Autor: Sebastian Martin

Bamberg, Dienstag, 01. Oktober 2013

Sollte in der Fußball-Bundesliga an der Torlinie Technik für absolute Gewissheit sorgen? Sebastian Martin meint: Nein, streiten gehört dazu und Fehler sind menschlich.
Europameisterschaft 2012: John Terry (England) versucht den von Marko Devic (Ukraine, nicht im Bild) geschossenen Ball vor der Torlinie zu klären, kommt aber zu spät. Der Torrichter schätzt die Situation falsch ein und gibt kein Tor. Ist doch herrlich - findet unser Autor.  Foto: imago (Archiv)

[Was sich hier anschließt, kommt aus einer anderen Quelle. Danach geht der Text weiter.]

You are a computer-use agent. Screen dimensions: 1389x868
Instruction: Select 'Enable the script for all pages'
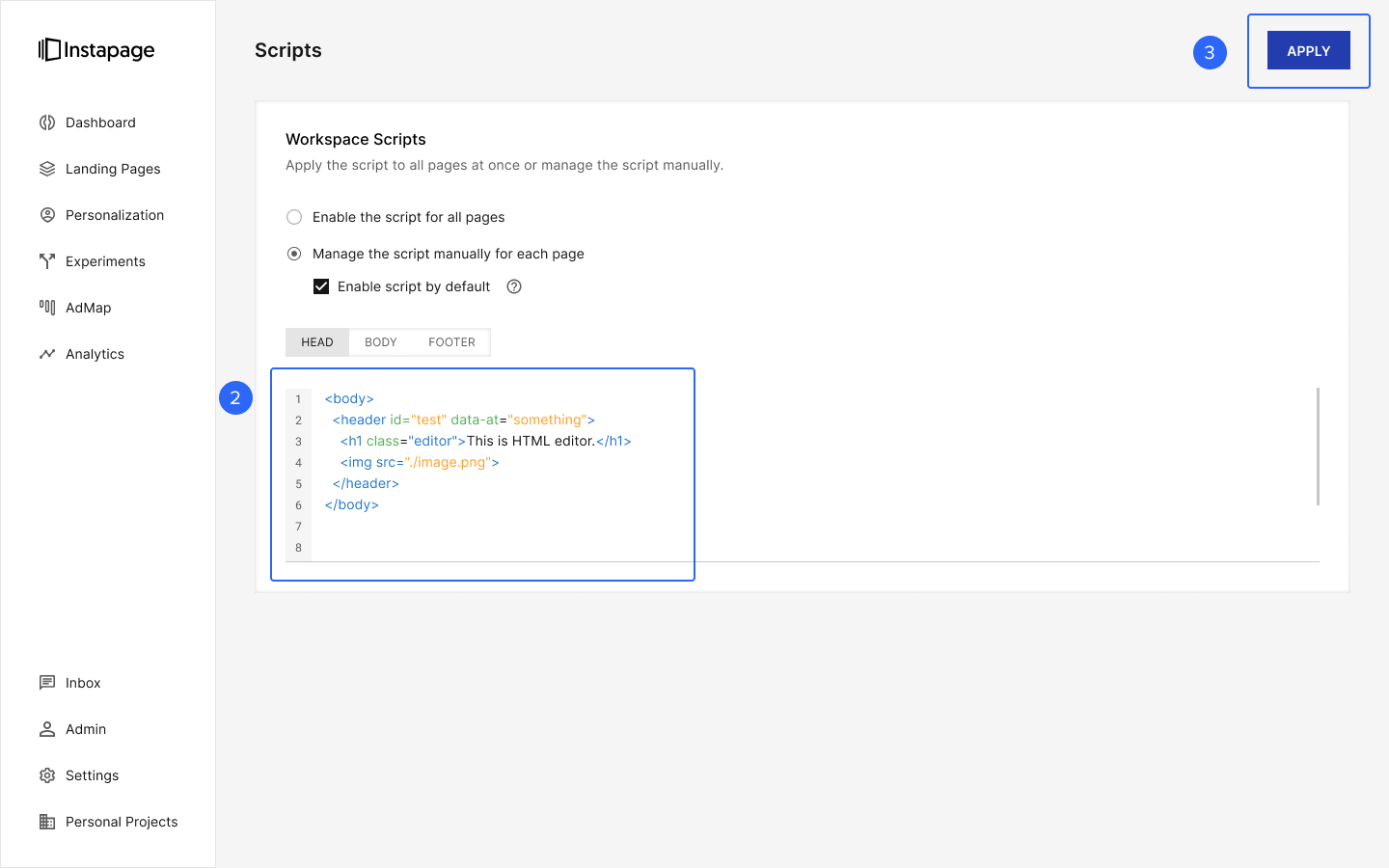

Nostalgie zählt nichts mehr. Auch in 50 Jahren Bundesligageschichte nicht. Ein halbes Jahrhundert Fußball - das gerade so aufregend war, weil es Fehlentscheidungen gab. Haarsträubend groteske Fehlentscheidungen sogar.

Das Phantomtor von Thomas Helmer im Spiel des FC Bayern gegen den 1. FC Nürnberg in der Saison 1993/94 ist so ein Beispiel. Ohne das gegebene Tor, das damals keines war (Club-Fans mögen sich erinnern), wäre Nürnberg wohl nicht abgestiegen. Richtig. Mit einer Torlinien-Technologie, die den Torraum überwacht, wäre nie auf Tor entschieden worden. Richtig. Es gäbe dann aber keine kuriose Geschichte. Auch richtig.

Die vergangenen 50 Jahre Bundesliga würden dann sehr langweilig aussehen - für uns Fans. Auf Wikipedia gäbe es den Eintrag "Phantomtor" wohl nicht. Und Thomas Helmer könnte heute nicht Größe zeigen, indem er sagt: Ich habe einen Fehler begangen, weil ich nicht ehrlich war.

Doch Nostalgie zählt nicht in dieser Diskussion. Legenden eben auch nicht - aus Sicht der Fußballunternehmer. Also, lassen wir eben hier die Nostalgie weg. Denn was zählt, ist der Fortschritt. So wird argumentiert, wenn etwas wie die Torlinien-Technik eingeführt werden soll. Der Fan - schließen wir ihn mit ein - will ja schließlich Klarheit. Er will keine Debatten mehr. Er will wissenschaftlich exakt wissen, ob ein Tor gefallen ist oder nicht.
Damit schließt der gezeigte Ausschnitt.